Cystic fibrosis (CF) is a life-threatening, inherited chronic disease that affects the lungs and digestive system of 30,000 children and adults in the US. Lung disease results from clogging of the airways due to mucus build-up, chronic inflammation, and bacterial infection. Bacterial infection, including by Pseudomonas aeruginosa and Staphylococcus aureus, is the main causative agent of morbidity and mortality in CF patients. For the treatment of CF-associated infections, antibiotics represent the standard approach. However, the efficacy of antibiotics is severely limited by dosing and development of multi-drug resistance, and many of the current antibiotics are ineffective in eradicating the bacteria once chronic infection is established. Therefore, there is a significant and urgent need for the development of new strategies that can deliver anti-microbials in a targeted fashion to eradicate bacterial infections in the CF lung.

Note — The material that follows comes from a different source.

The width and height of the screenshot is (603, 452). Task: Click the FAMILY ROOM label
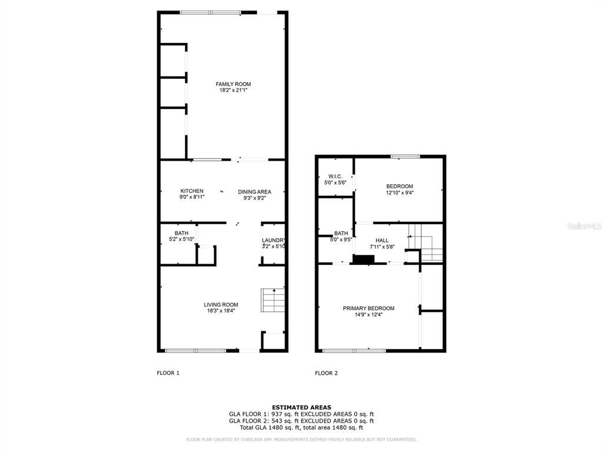pos(233,84)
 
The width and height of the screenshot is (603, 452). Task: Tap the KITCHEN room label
pos(192,191)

The objective of this project is to engineer biodegradable polymeric microparticles (MPs) delivering active bacteriophage (phage) to reduce CF-associated infections. Our hypothesis is that phage-presenting MPs (phage-MPs) will be efficiently delivered to the infected airway where the phage will infect and kill bacteria to eradicate the infection. We have formulated this hypothesis based on the ability of lytic phage to infect and destroy bacteria, but not mammalian cells, and our expertise in engineering bioactive biomaterials for delivery. Although phage have been explored to reduce CF-associated infections [1-3], their use is severely limited by the inability to deliver active phage to the deep lung to eradicate infection. In our preliminary work, we engineered biomaterial carriers loaded with phage mixtures with high specificity and activity against P. aeruginosa and S. aureus. We also showed successful delivery of therapeutic doses of phage-MPs via dry powder inhalation to the deep lung and demonstrated significant reductions of bacteria in normal and CF mice. This therapeutic formulation can be translated to conventional, widely used inhalers for increased patient compliance.

This research will provide a novel and clinically translatable strategy to eradicate bacterial infections in the CF lung.